Al enterarse de que su mujer estaba embarazada el barón redobló, con la complicidad del círculo íntimo, la vigilancia de la princesa, porque en su estado no debía montar a caballo, ni huir como una loca a toda velocidad y sin rumbo, ni exponerse a sufrir una caída o un golpe. Y aquí se abre una zona ciega de la historia, de la que no queda registro escrito, ni memoria, pero que debe ser uno de esos episodios donde todo se define, donde la historia sigue o se interrumpe y queda en unos cuantos relatos deshilachados. ¿De qué forma habrá tomado la princesa Xipaguazin, esa mujer volátil y propensa a la locura, su embarazo? Lo que se sabe es que no volvió a pasear a caballo, y que tampoco volvió a escapar como lo hacía antes de su embarazo. Se sabe que después de parir a Juan Pedro, su único heredero, la princesa experimentó un pronunciado declive vital que la llevó unos meses más tarde, el 10 de enero de 1537, a la muerte.

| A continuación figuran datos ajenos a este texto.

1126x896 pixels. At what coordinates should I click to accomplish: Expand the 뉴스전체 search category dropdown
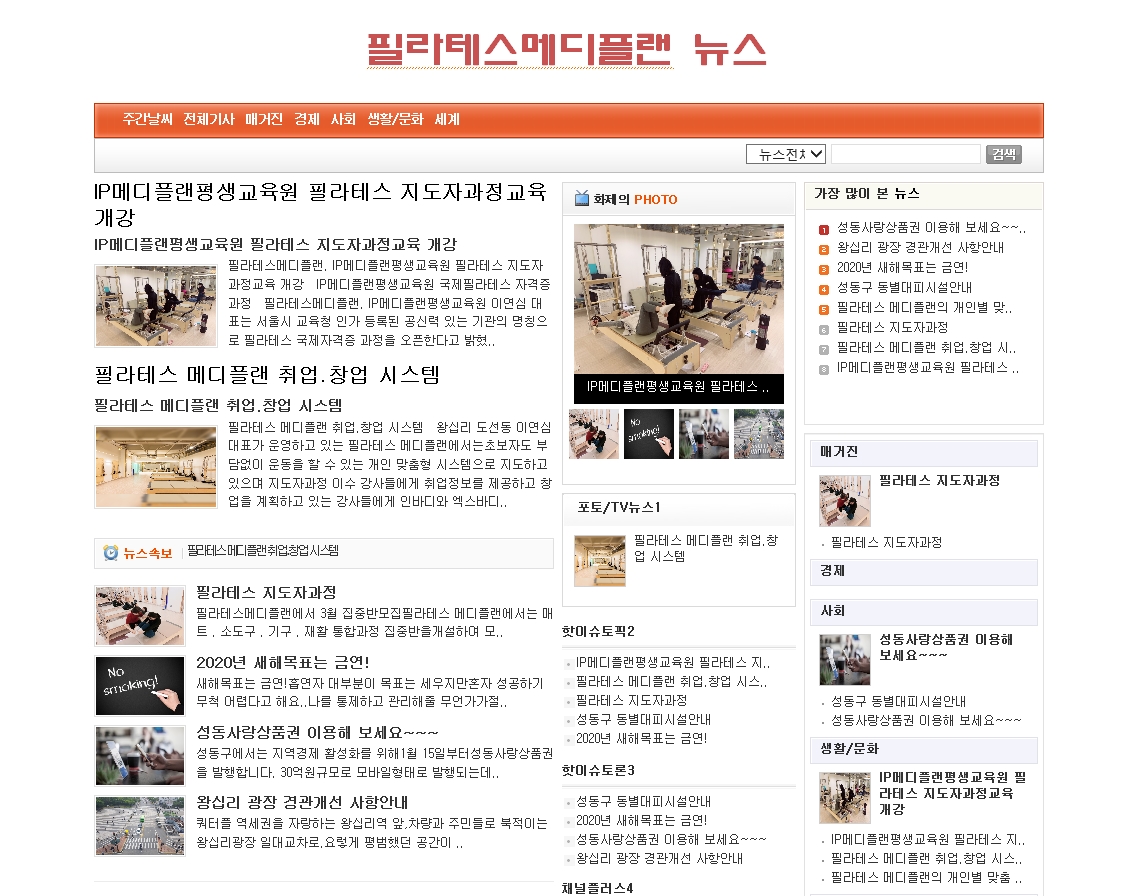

En fin, podríamos decir, para iluminar un poco esta zona ciega, para no dejar tan suelto este cabo, que hubo un acuerdo entre el barón y la princesa, un trato entre las dos dinastías, y que ella murió porque, una vez cumplido el deber de perpetuar la estirpe de su padre, no tenía ninguna razón para seguir viviendo en ese pueblo que detestaba, ni siquiera su hijo era razón suficiente, porque, según se sabe en Toloríu, y según quedó escrito en el libro de Acamapiztli, fue parir a Juan Pedro y deshacerse de él, no volverlo a ver, dejarlo en manos de la nodriza que propuso el barón y dedicarse en cuerpo y alma a bien morir.

El hijo de Xipaguazin pasó a vivir al castillo, al territorio de su padre, y, cuando murió la princesa, su círculo íntimo, el hechicero, la dama de compañía y el mismo cronista, seguidos por el resto del séquito, tomaron la determinación de actuar para que el destino no les pasara por encima.